Because equitable tolling is supposed to be only the exception and not the rule, if, in fact, equitable tolling becomes the doctrine on which plaintiffs rely in every RICO case, then it is no longer the exception, it is the core RICO case.

This is a core RICO case, where the plaintiff did not know and could not have known of the existence of a RICO injury until the Federal indictments were announced.

So if you have plaintiffs pleading in every case–

William H. Rehnquist:

But you have a… let us suppose that we think the equitable tolling doctrine requires affirmative concealment, as there was in Holmberg, which you rely on.

William H. Rehnquist:

That certainly is going to narrow the class of cases you just described, when you… if you require affirmative concealment.

Richard P. Hogan, Jr.:

–No, Your Honor.

It would only narrow the plaintiff’s ability to take advantage of that doctrine.

What we submit is that plaintiffs will be pleading this right and left to get into court, because they will not be able to discover the inherently secretive and concealed nature of the RICO enterprises that they claim have been the perpetrators of the pattern of racketeering, and if those things are secretive by nature, and plaintiffs must often plead the equitable tolling doctrine, then it makes much more sense to incorporate the knew-or-should-have-known standard of equity within the accrual rule itself, and then give everybody a predictable 4-year limitations period in which to bring suit.

The defendants have argued in this case that there is no ability, there is no problem of practicality, that plaintiffs would not have a problem simply pleading a RICO claim, going and doing discovery, and finding out the existence of the enterprise, but, of course, what would be the first response of every defendant should a plaintiff plead that sort of a claim?

It would be, Your Honor, the plaintiff is engaging in a fishing expedition.

There is no related claim to this, and there is only a fishing expedition to try and find a RICO claim.

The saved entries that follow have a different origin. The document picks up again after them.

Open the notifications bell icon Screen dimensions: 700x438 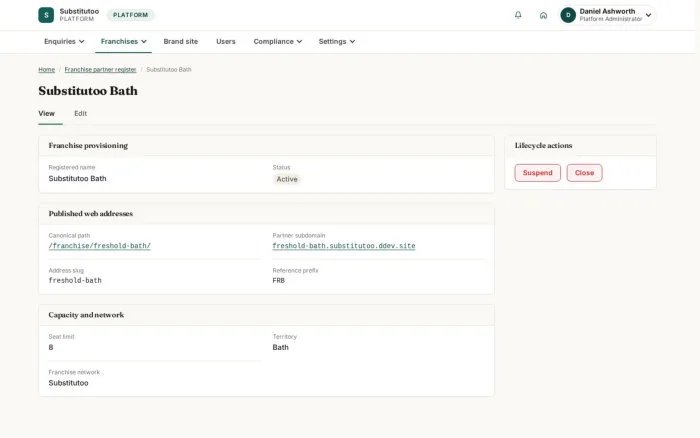[518, 15]
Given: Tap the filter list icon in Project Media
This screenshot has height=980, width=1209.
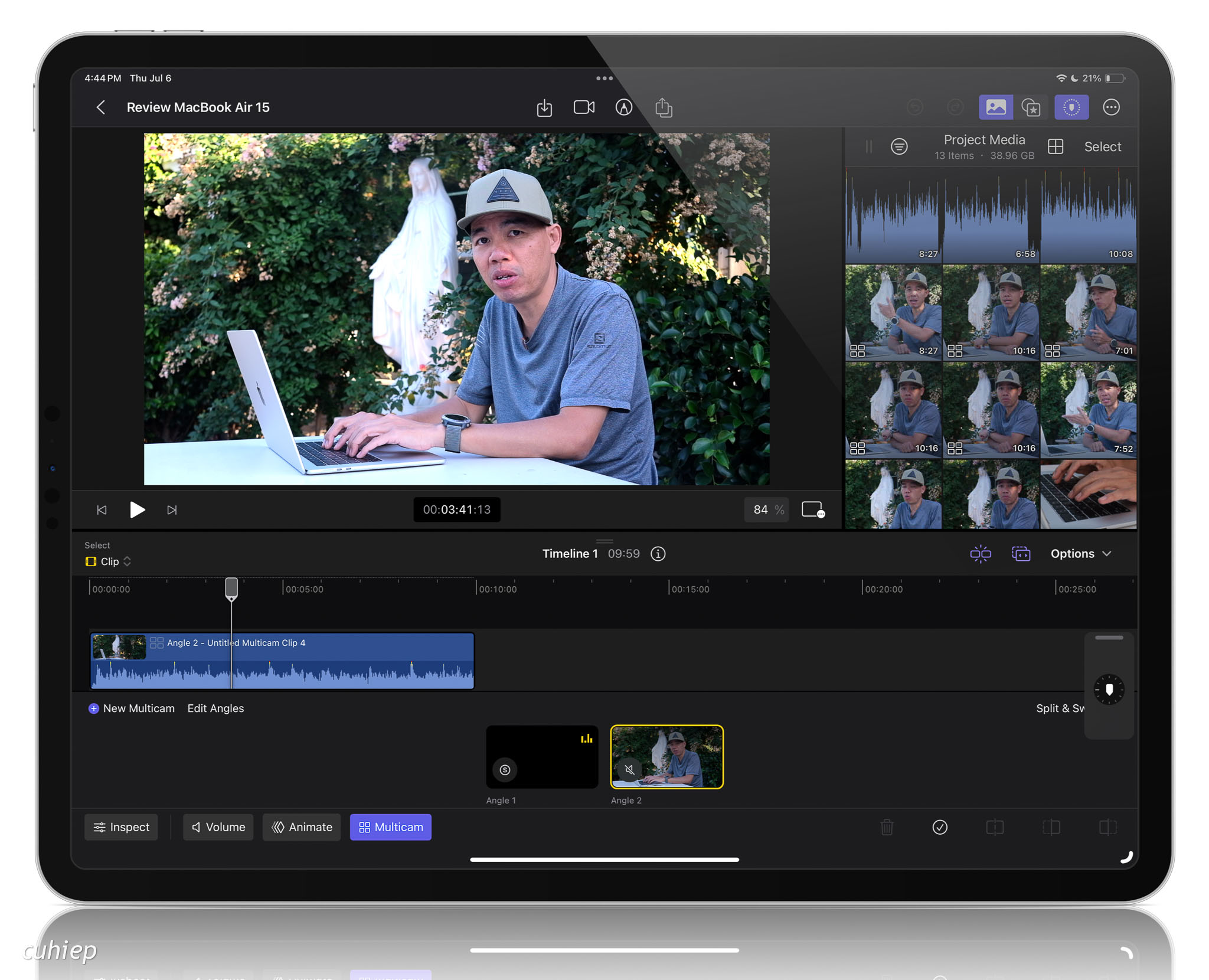Looking at the screenshot, I should 899,146.
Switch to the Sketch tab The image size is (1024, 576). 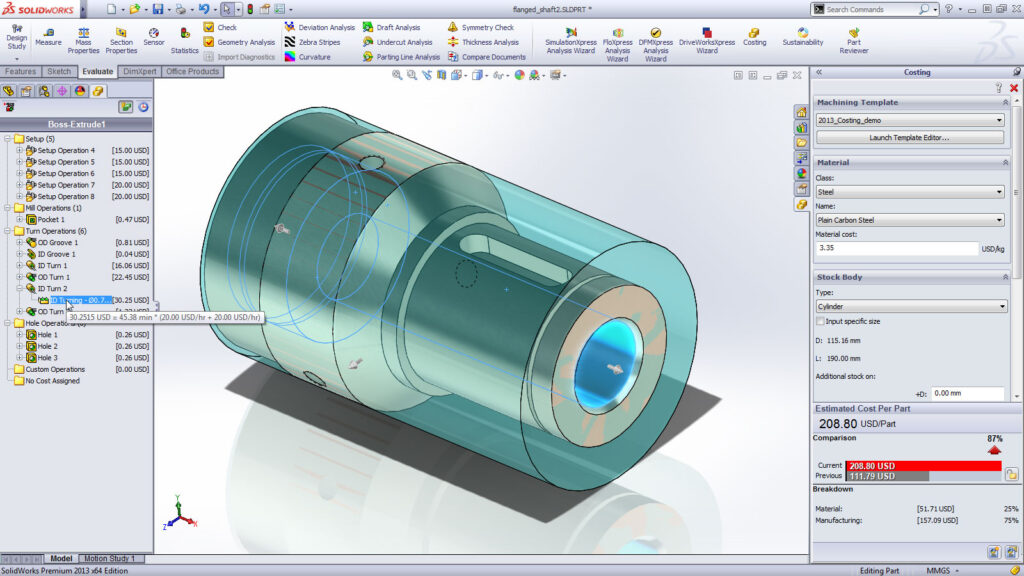pyautogui.click(x=59, y=71)
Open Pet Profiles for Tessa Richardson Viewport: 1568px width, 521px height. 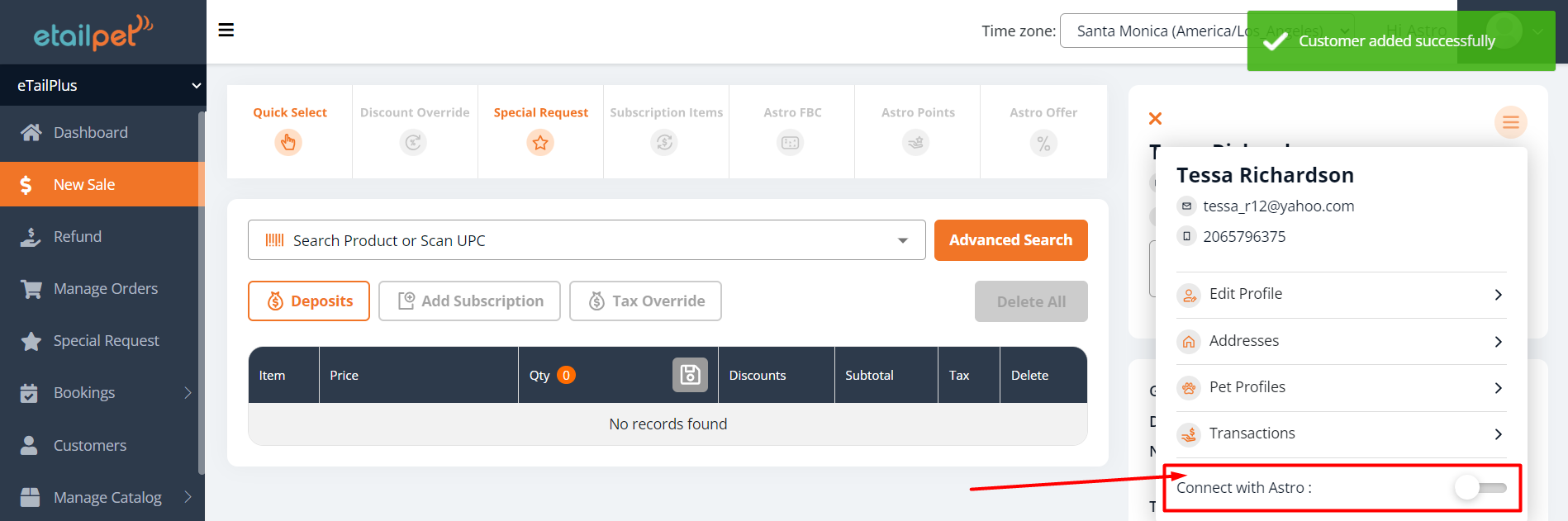(1340, 387)
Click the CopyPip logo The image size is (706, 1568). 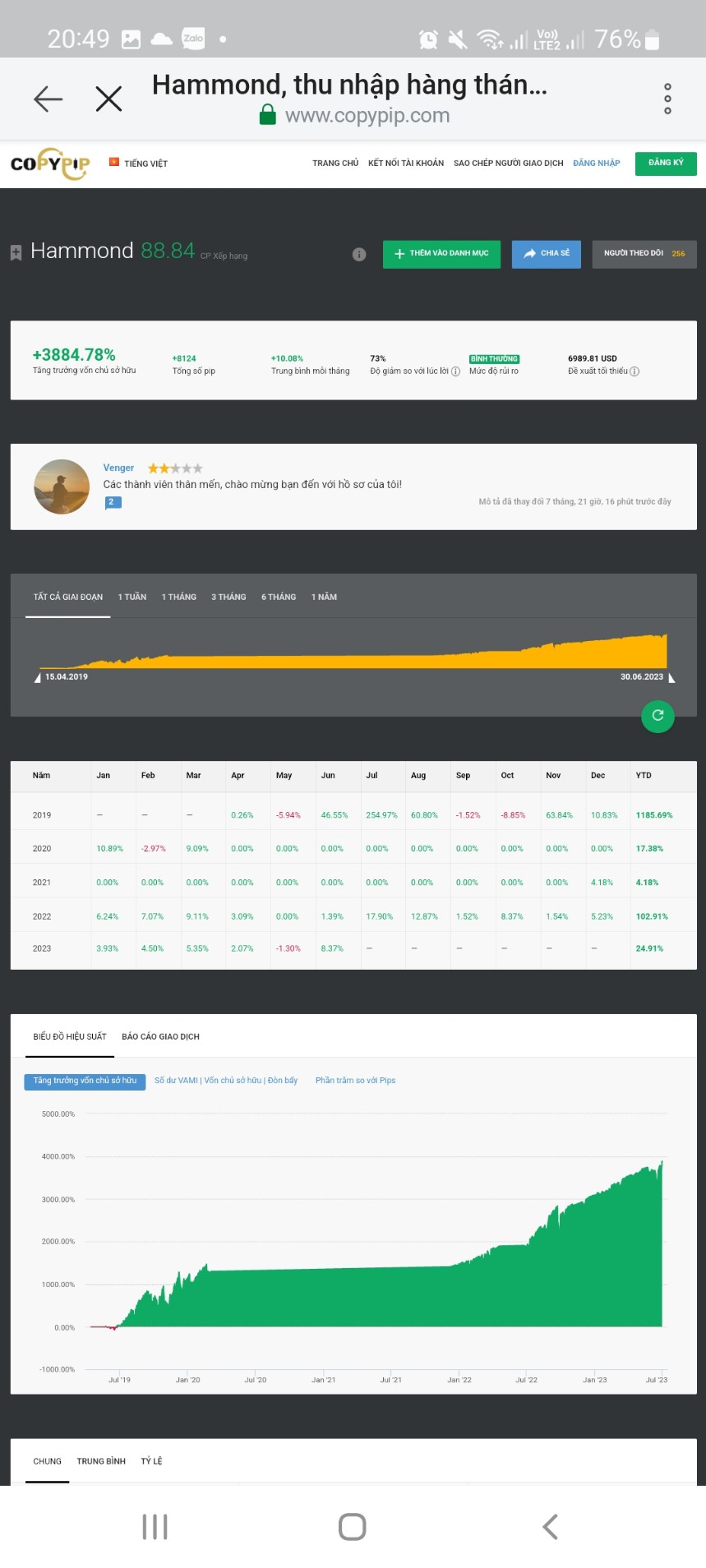pyautogui.click(x=50, y=164)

We submit that the Court ought to decline the invitation to reconstitute the civil RICO cause of action in the guise of adopting and defining a limited accrual rule, and that this Court ought to recognize that the distinctive nature of RICO is its pattern requirement, without which there is no RICO claim, and to that extent, should the Court recognize that the pattern element is the core of RICO and that equitable doctrines must be incorporated within the rule itself, we submit that the Court therefore ought to reverse and remand this case.

William H. Rehnquist:

Thank you, Mr. Hogan.

The case is submitted.

The honorable court is now adjourned until Monday next at ten o’clock.